Pick out each line in the records below that contains the string "coordinates", and copy those lines.

Element lookup records
============

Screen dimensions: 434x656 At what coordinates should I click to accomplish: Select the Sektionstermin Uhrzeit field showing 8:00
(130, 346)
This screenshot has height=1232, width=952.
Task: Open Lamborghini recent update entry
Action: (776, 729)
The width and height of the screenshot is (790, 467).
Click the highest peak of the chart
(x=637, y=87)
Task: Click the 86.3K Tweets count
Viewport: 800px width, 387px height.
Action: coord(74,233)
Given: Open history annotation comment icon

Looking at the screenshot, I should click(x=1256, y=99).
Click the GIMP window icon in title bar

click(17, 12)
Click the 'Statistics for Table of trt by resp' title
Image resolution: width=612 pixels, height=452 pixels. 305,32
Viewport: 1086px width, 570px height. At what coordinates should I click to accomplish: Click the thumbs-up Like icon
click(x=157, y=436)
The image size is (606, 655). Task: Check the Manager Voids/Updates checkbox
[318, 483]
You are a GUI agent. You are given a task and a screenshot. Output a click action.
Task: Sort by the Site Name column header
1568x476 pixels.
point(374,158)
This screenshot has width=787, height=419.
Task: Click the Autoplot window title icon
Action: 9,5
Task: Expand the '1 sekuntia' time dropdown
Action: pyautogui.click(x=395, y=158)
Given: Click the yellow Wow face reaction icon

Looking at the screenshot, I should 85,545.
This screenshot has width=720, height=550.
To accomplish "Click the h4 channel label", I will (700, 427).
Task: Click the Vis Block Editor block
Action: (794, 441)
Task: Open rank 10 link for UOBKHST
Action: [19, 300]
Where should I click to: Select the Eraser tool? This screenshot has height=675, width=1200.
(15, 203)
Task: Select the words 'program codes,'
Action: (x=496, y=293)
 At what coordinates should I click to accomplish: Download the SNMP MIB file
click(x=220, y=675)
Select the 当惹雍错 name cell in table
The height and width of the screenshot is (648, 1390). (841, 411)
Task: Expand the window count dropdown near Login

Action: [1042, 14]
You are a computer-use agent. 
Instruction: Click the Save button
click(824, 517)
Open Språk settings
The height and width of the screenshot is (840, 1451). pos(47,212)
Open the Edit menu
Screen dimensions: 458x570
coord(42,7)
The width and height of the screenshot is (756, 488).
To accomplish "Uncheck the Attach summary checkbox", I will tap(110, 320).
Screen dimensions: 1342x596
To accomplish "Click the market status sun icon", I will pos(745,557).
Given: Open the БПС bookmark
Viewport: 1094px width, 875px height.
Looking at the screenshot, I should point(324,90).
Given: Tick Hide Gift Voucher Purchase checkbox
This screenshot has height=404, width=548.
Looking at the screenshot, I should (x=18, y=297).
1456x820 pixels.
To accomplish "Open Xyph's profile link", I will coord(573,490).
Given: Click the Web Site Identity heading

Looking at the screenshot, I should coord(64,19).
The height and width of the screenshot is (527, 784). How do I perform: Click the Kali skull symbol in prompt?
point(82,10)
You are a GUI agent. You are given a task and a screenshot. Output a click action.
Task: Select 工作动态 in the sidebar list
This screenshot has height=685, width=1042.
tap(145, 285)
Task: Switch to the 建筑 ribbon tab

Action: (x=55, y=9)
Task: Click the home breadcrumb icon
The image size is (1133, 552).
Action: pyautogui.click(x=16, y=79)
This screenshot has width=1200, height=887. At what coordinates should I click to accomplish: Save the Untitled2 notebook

============

- _Worked solution_
Screen dimensions: 434x656 At what coordinates should I click to accomplish: Select the Sektionstermin Uhrzeit field showing 8:00
Viewport: 1086px width, 570px height. At what coordinates should I click to accomplish: Click the thumbs-up Like icon
 At what coordinates should I click to accomplish: Download the SNMP MIB file
This screenshot has width=1200, height=887. At what coordinates should I click to accomplish: Save the Untitled2 notebook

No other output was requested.